2. 使用repartitionAndSortWithinPartitions
- 这里不再赘述此算子的优点, 可自行查找.
1. 代码
testDf
.rdd
.map(line => {
(FeaturePartitionKey(
logid = line.getAs[String]("logid"),
logTimestamp = line.getAs[String]("log_timestamp").toLong),
line.getAs[String]("uid"))
})
.repartitionAndSortWithinPartitions(
new FeaturePartitioner(1000))
.mapPartitions(line => {
val viewSeqMap = new mutable.HashMap[String, Long]()

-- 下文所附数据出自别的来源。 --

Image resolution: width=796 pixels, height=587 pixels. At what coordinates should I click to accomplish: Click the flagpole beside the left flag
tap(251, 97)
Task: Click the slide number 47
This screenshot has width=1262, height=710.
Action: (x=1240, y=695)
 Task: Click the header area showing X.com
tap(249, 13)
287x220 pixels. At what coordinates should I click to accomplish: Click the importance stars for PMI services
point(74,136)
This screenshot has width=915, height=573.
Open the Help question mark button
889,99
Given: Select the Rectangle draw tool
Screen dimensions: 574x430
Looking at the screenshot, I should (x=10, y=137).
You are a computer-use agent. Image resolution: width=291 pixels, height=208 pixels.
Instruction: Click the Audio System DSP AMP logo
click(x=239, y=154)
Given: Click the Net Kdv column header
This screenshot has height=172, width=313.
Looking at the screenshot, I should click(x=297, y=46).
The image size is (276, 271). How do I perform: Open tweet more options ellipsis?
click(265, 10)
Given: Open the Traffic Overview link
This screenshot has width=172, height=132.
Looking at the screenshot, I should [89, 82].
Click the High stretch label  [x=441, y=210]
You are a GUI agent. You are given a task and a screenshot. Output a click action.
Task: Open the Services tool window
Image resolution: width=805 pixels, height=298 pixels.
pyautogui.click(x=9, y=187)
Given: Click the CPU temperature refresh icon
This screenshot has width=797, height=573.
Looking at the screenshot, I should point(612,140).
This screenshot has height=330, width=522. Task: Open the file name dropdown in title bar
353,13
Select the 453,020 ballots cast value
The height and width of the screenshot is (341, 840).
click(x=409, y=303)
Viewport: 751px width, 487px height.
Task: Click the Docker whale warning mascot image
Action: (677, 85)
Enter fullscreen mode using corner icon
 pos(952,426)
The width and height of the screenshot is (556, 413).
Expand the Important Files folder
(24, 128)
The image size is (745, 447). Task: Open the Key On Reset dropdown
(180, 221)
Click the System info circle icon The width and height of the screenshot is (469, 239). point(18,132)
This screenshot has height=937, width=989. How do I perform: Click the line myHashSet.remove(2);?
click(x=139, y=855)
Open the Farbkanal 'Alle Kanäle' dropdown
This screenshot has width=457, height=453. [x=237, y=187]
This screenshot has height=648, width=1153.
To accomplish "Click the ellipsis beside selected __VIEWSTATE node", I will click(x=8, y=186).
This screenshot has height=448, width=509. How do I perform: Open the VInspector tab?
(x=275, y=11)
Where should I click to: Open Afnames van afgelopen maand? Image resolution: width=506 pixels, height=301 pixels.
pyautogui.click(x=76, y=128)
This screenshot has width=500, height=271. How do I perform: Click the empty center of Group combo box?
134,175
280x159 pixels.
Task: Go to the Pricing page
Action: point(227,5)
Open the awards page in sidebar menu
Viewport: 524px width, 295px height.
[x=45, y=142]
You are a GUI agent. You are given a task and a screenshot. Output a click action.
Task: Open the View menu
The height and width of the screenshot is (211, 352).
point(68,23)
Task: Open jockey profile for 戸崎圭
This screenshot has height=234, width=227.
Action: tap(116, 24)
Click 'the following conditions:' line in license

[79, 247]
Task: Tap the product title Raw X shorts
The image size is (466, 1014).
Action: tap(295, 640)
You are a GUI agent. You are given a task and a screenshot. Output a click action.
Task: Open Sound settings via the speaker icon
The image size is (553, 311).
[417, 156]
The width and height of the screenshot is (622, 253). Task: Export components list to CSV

val logWithViewSeqBuf = new scala.collection.mutable.ArrayBuffer[(String, String)]()
line.filter(row => {
row != null
})
.foreach(row => {
val features: FeaturePartitionKey = row._1
val frequency: Long = viewSeqMap.getOrElse(features.logid, 0L) + 1
viewSeqMap.put(features.logid, frequency)
logWithViewSeqBuf.append((features.uid, features.logid + "|_^" + frequency))
})
logWithViewSeqBuf.iterator
})
.aggregateByKey(Array[String](), context.offlineThemisConf.getNumPartitions)((aggArray: Array[String], feaStr: String) => {
aggArray :+ feaStr
}, (firArray: Array[String], secArray: Array[String]) => {
firArray ++ secArray
})
.toDF("uid", "logids")
2. FeaturePartitionKey类:
case class FeaturePartitionKey(logid: String,
logTimestamp: Long)
// 实现排序功能, 根据logTimestamp进行排序
object FeaturePartitionKey {
implicit def orderingByTimestamp[A <: FeaturePartitionKey] : Ordering[A] = {
Ordering.by((fk: A) => (fk.logTimestamp, fk.logTimestamp * -1))
}
}
3. 实现Partitioner:
import org.apache.spark.Partitioner
class FeaturePartitioner(val partitions: Int) extends Partitioner {
require(partitions >= 0, s"Number of partitions ($partitions) cannot be negative.")
override def numPartitions: Int = partitions
override def getPartition(key: Any): Int = {
val k = key.asInstanceOf[FeaturePartitionKey]
Math.abs(k.logid.hashCode % numPartitions)
}
}
4. HashCode冲突
通过代码我们可以看到, 这里是使用对logid进行hashCode, 然后取 % 进行分区, 当数据量过大时, 就会出现Hash冲突的问题.
我们刚讲到 repartition 源码中用的是 Murmur3Hash 方式进行Hash的, 这也无法避免次问题, 那么repartition 和 repartitionAndSortWithinPartitions都无法完全避免HashCode冲突的问题, 我们应该怎么办呢?
此时, 我们可以通过以下方法减少HashCode的重复率:
当需要分区的字段较多时, 可以将每一个字段分别hashCode, 然后将hash值相加, 再进行 % 操作. 这样可以大大减少hashCode重复的情况
val strHashcode = uid.hashCode + uname.hashCode + age.hashCode
Math.abs(strHashcode % numPartitions)
经测试发现, 使用这种方式HashCode冲突的概率要少了20倍 + , 大大减小了重复率.
当然, 还可尝试先md5再hashCode,效果与上述结果类似.